(Source material Opens)

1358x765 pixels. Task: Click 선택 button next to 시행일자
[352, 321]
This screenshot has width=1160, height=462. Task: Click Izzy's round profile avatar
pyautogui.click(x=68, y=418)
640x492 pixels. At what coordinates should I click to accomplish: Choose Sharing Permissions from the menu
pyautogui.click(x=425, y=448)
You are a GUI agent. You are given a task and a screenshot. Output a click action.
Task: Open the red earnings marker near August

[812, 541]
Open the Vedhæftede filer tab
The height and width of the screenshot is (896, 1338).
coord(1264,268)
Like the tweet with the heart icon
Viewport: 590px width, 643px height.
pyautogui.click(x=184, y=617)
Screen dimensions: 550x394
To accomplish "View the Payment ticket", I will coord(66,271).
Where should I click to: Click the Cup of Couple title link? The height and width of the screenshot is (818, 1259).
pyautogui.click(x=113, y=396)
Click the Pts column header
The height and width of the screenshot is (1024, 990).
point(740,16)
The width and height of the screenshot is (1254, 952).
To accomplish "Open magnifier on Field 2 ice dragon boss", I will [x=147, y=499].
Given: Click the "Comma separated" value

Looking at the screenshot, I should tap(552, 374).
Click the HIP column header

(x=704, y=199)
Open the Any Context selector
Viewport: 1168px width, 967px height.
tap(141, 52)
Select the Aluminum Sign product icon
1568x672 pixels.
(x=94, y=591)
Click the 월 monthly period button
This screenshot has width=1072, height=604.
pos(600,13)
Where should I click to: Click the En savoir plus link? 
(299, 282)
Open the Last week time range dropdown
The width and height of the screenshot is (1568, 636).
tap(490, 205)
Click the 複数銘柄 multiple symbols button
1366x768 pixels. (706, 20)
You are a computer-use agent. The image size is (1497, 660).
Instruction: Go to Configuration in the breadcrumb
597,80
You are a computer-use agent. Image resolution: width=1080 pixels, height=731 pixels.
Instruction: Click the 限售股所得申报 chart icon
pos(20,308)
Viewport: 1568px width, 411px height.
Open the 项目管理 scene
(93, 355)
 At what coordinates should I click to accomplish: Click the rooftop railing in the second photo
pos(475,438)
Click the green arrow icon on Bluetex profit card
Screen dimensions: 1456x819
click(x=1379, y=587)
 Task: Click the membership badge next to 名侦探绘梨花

(Source material Closes)

**What to do**
Output the entries exactly. Leave nothing out.

**Written answer**
1358x765 pixels. Task: Click 선택 button next to 시행일자
[352, 321]
This screenshot has width=1160, height=462. Task: Click Izzy's round profile avatar
pyautogui.click(x=68, y=418)
640x492 pixels. At what coordinates should I click to accomplish: Choose Sharing Permissions from the menu
pyautogui.click(x=425, y=448)
You are a GUI agent. You are given a task and a screenshot. Output a click action.
Task: Open the red earnings marker near August

[812, 541]
Open the Vedhæftede filer tab
The height and width of the screenshot is (896, 1338).
coord(1264,268)
Like the tweet with the heart icon
Viewport: 590px width, 643px height.
pyautogui.click(x=184, y=617)
Screen dimensions: 550x394
To accomplish "View the Payment ticket", I will coord(66,271).
Where should I click to: Click the Cup of Couple title link? The height and width of the screenshot is (818, 1259).
pyautogui.click(x=113, y=396)
Click the Pts column header
The height and width of the screenshot is (1024, 990).
point(740,16)
The width and height of the screenshot is (1254, 952).
To accomplish "Open magnifier on Field 2 ice dragon boss", I will [x=147, y=499].
Given: Click the "Comma separated" value

Looking at the screenshot, I should tap(552, 374).
Click the HIP column header

(x=704, y=199)
Open the Any Context selector
Viewport: 1168px width, 967px height.
tap(141, 52)
Select the Aluminum Sign product icon
1568x672 pixels.
(x=94, y=591)
Click the 월 monthly period button
This screenshot has width=1072, height=604.
pos(600,13)
Where should I click to: Click the En savoir plus link? 
(299, 282)
Open the Last week time range dropdown
The width and height of the screenshot is (1568, 636).
tap(490, 205)
Click the 複数銘柄 multiple symbols button
1366x768 pixels. (706, 20)
You are a computer-use agent. The image size is (1497, 660).
Instruction: Go to Configuration in the breadcrumb
597,80
You are a computer-use agent. Image resolution: width=1080 pixels, height=731 pixels.
Instruction: Click the 限售股所得申报 chart icon
pos(20,308)
Viewport: 1568px width, 411px height.
Open the 项目管理 scene
(93, 355)
 At what coordinates should I click to accomplish: Click the rooftop railing in the second photo
pos(475,438)
Click the green arrow icon on Bluetex profit card
Screen dimensions: 1456x819
click(x=1379, y=587)
 Task: Click the membership badge next to 名侦探绘梨花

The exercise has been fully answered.